▶ Work request
Run through the data and copy out every line that mentions the word "computer".

▶ Stored data
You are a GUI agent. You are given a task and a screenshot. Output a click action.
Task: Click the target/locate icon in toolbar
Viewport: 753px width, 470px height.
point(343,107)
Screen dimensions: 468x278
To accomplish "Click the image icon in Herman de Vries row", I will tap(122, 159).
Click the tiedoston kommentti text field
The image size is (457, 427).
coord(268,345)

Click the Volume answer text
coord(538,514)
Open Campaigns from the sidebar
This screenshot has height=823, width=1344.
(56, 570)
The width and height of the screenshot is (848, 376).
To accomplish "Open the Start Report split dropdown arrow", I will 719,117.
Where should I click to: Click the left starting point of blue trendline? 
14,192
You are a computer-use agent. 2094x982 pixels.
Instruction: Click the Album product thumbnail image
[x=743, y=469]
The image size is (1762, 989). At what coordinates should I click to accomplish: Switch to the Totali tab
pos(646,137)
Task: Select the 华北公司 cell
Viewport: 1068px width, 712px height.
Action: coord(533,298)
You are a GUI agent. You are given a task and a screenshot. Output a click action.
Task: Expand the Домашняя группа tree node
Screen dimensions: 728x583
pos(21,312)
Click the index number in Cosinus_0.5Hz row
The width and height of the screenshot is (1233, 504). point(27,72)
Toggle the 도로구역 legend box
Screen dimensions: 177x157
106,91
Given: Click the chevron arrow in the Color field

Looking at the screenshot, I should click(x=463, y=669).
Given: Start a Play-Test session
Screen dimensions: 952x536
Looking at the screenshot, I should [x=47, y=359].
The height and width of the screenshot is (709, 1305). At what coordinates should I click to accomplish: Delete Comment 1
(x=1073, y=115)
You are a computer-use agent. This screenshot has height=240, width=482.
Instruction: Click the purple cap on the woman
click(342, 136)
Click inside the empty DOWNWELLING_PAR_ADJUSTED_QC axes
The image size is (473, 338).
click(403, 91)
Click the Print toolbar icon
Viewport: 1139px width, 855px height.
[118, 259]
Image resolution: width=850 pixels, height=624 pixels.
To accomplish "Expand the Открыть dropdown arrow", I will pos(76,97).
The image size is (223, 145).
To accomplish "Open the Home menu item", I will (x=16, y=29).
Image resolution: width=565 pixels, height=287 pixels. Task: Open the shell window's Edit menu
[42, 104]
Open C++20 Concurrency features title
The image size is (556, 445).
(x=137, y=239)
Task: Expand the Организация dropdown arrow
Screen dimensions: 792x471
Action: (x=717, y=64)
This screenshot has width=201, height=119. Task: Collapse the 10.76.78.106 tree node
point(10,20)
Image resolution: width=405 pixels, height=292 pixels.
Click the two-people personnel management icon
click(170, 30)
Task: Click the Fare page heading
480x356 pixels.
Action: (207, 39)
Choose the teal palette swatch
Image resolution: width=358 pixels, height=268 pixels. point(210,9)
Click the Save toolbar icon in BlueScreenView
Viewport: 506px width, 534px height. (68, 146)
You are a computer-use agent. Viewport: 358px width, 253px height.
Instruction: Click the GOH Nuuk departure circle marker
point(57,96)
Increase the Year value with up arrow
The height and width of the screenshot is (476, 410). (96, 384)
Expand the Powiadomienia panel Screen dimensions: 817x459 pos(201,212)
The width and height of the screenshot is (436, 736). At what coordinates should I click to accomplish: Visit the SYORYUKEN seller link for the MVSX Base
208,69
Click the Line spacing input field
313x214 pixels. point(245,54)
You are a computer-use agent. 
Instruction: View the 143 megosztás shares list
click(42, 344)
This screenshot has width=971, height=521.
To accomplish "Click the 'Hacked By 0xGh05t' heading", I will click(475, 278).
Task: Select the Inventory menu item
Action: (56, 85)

▶ Task answer
You are a computer-use agent. 2094x982 pixels.
You are a computer-use agent. This screenshot has height=240, width=482.
You are a computer-use agent. Viewport: 358px width, 253px height.
You are a computer-use agent. 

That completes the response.